*Dataset entries:*

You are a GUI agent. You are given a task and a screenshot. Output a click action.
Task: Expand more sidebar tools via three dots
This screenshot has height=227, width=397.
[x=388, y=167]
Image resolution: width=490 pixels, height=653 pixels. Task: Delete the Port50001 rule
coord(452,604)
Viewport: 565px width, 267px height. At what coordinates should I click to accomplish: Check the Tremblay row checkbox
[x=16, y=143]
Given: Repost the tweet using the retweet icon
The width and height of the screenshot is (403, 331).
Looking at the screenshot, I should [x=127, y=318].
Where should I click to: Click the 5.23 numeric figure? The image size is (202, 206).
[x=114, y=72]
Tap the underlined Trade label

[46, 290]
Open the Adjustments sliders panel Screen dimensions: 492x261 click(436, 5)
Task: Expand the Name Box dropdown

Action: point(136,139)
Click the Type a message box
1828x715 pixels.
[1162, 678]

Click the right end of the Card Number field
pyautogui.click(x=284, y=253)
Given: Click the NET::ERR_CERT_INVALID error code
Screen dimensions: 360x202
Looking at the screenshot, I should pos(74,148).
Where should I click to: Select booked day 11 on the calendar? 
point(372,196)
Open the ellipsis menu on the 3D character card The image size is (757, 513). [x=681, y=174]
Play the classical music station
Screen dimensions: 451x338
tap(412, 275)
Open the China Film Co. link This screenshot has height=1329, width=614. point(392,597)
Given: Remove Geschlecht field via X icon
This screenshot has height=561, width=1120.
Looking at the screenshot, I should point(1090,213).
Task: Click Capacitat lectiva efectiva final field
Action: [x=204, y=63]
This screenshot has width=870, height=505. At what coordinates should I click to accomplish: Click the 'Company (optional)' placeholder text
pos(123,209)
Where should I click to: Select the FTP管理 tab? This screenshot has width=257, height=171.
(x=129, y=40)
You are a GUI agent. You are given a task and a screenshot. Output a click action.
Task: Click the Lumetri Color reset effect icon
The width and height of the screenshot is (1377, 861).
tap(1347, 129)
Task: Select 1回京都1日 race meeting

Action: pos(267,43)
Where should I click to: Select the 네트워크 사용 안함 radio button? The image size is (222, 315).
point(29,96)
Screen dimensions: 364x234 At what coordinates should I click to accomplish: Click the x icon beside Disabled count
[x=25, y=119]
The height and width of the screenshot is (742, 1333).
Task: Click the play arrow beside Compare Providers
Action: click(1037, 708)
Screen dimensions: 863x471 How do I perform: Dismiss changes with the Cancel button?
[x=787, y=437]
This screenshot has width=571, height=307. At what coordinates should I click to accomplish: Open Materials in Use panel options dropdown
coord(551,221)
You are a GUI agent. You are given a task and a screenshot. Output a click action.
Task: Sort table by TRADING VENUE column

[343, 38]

*Work instructions:* Output the entries above exactly, please, with nothing dropped.

*Task answer:*
You are a GUI agent. You are given a task and a screenshot. Output a click action.
Task: Expand more sidebar tools via three dots
This screenshot has height=227, width=397.
[x=388, y=167]
Image resolution: width=490 pixels, height=653 pixels. Task: Delete the Port50001 rule
coord(452,604)
Viewport: 565px width, 267px height. At what coordinates should I click to accomplish: Check the Tremblay row checkbox
[x=16, y=143]
Given: Repost the tweet using the retweet icon
The width and height of the screenshot is (403, 331).
Looking at the screenshot, I should [x=127, y=318].
Where should I click to: Click the 5.23 numeric figure? The image size is (202, 206).
[x=114, y=72]
Tap the underlined Trade label

[46, 290]
Open the Adjustments sliders panel Screen dimensions: 492x261 click(436, 5)
Task: Expand the Name Box dropdown

Action: point(136,139)
Click the Type a message box
1828x715 pixels.
[1162, 678]

Click the right end of the Card Number field
pyautogui.click(x=284, y=253)
Given: Click the NET::ERR_CERT_INVALID error code
Screen dimensions: 360x202
Looking at the screenshot, I should pos(74,148).
Where should I click to: Select booked day 11 on the calendar? 
point(372,196)
Open the ellipsis menu on the 3D character card The image size is (757, 513). [x=681, y=174]
Play the classical music station
Screen dimensions: 451x338
tap(412, 275)
Open the China Film Co. link This screenshot has height=1329, width=614. point(392,597)
Given: Remove Geschlecht field via X icon
This screenshot has height=561, width=1120.
Looking at the screenshot, I should point(1090,213).
Task: Click Capacitat lectiva efectiva final field
Action: [x=204, y=63]
This screenshot has width=870, height=505. At what coordinates should I click to accomplish: Click the 'Company (optional)' placeholder text
pos(123,209)
Where should I click to: Select the FTP管理 tab? This screenshot has width=257, height=171.
(x=129, y=40)
You are a GUI agent. You are given a task and a screenshot. Output a click action.
Task: Click the Lumetri Color reset effect icon
The width and height of the screenshot is (1377, 861).
tap(1347, 129)
Task: Select 1回京都1日 race meeting

Action: pos(267,43)
Where should I click to: Select the 네트워크 사용 안함 radio button? The image size is (222, 315).
point(29,96)
Screen dimensions: 364x234 At what coordinates should I click to accomplish: Click the x icon beside Disabled count
[x=25, y=119]
The height and width of the screenshot is (742, 1333).
Task: Click the play arrow beside Compare Providers
Action: click(1037, 708)
Screen dimensions: 863x471 How do I perform: Dismiss changes with the Cancel button?
[x=787, y=437]
This screenshot has width=571, height=307. At what coordinates should I click to accomplish: Open Materials in Use panel options dropdown
coord(551,221)
You are a GUI agent. You are given a task and a screenshot. Output a click action.
Task: Sort table by TRADING VENUE column

[343, 38]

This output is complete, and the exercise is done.